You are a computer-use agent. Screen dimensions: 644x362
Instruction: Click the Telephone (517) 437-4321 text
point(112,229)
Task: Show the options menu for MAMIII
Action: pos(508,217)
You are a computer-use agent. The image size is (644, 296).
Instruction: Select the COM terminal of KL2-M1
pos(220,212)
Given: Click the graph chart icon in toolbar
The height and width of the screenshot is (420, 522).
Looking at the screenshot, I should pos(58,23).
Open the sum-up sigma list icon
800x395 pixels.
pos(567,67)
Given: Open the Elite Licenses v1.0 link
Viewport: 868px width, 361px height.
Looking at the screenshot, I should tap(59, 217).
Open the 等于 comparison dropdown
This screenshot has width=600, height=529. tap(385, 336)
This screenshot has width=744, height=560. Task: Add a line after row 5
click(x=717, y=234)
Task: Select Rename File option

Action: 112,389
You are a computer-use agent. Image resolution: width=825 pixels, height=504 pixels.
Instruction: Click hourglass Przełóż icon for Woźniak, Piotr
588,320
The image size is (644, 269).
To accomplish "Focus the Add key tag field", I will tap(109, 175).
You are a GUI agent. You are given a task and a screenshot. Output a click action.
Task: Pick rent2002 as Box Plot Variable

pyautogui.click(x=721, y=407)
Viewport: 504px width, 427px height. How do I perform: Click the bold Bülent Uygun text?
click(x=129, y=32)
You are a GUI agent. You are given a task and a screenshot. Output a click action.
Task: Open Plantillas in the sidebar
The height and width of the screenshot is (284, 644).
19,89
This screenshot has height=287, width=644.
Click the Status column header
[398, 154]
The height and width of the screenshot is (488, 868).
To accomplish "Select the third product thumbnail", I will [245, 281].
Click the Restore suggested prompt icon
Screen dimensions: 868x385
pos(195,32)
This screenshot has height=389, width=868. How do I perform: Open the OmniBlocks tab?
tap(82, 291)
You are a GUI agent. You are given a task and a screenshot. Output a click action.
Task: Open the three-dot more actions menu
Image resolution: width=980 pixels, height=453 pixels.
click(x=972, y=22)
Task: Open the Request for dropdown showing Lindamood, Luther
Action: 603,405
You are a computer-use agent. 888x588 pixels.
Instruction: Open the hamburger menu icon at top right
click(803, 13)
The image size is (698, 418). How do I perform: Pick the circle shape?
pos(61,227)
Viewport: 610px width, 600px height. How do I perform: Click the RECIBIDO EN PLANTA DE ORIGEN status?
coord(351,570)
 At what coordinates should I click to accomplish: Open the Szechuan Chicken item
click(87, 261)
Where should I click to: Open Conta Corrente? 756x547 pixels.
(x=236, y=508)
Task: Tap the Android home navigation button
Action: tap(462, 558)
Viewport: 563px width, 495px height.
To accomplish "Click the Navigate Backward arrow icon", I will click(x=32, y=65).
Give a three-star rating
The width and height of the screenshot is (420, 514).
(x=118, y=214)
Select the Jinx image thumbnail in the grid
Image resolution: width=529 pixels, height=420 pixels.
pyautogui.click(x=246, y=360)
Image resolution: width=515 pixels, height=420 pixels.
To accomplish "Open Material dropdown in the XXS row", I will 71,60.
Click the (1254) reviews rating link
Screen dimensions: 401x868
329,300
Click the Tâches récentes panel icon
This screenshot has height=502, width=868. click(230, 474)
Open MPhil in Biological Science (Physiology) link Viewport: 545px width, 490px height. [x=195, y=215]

····················

# Work instructions
For each line of the entries that holds the word "three", pull that line out.

# Task answer
Task: Open the three-dot more actions menu
Give a three-star rating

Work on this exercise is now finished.